Open irdance opened 4 years ago
yea I got the same thing, pre trained model seems to be inaccurate
Hi guys, Thanks for pointing out this issue. Currently, the pretrained model only works for audio files that are in distribution of input data it was trained on. We deliberately provided hard and out of distribution audio files in the 'real' and 'fake' subfolders to show that this work is still in progress. It is very hard to train a generalized model that will work on any audio files out of the blue. It will be great if you guys can put in some ideas.
Thanks, Sachin
Thanks @ranasac19878 just for clarity was the pre-trained model trained on the test dataset as the model does quite well on the test dataset. The test set does contain 'out of distribution' audio files as some of the fake audio files in the test set are generated from different deepfake audio models.

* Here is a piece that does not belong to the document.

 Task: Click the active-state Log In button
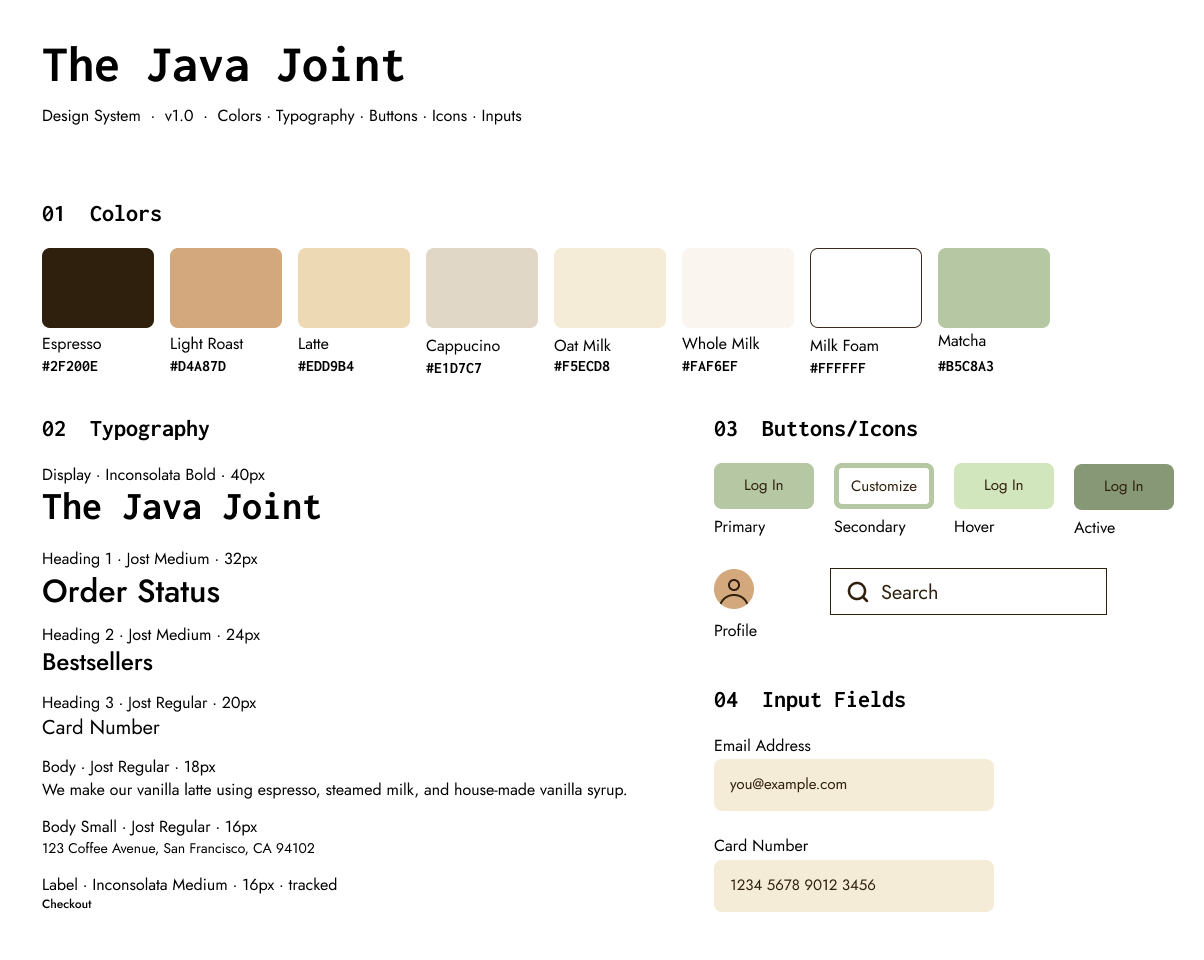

My hunch is that the variety of accents in the dataset (train + test) is limited and therefore may not work well with different accents.
@irdance the model was not trained on test data set but the test set was used as a validation set to set the hyperparams for the neural network. It is not technically correct to do so but it was very difficult to get a model perform good on test otherwise since the distribution of test set is different than validation set.
In the way forward, we will be working to make the model more resilient using adversarial training and other data augmentation techniques.
Yes speech accent is definitely an indication of distrbution difference but there may be some other small differences in the distribution like the number of pauses, time between pauses etc. that the model might have overfitted on given the training data.
Sachin
Hi, I placed all my audios (both natural and synthesized; total 280) in the path "/data/inference_data/unlabeled" and used the pre-trained model for the classification. Since I am using the terminal mode (Ubuntu), I can't see the "print out with information on predictions of the model, the accuracy of the model on your provided data." However, the result shows likelihood values (correct me if I'm wrong) with a sentence "The probability of the clip being real is: 0.00%". How can I interpret the results? P.S. I have attached the results in a graph format with likelihood values.
Hi Thaya,
Thanks for the info. Currently, the pretrained model works well only for data it is trained/ validated on. If the data distrubution changes, this model will always default its prediction to fake
since the original data had 1:9 ratio or real to fake audio clips. We are working on training another model that will work for out data distribution audio clips in coming months.
The likelihood value is the model propensity score of a clip being real
or not.
Thanks, Sachin
The link to download the asv data in this project seems to be invalid. Can you provide the data or link in the project?
Hi when I ran the inference.py file with all the audio files in the 'real' subfolder - it misclassified them as 'fake'. I just wanted to check that the pre-trained model is the correct one?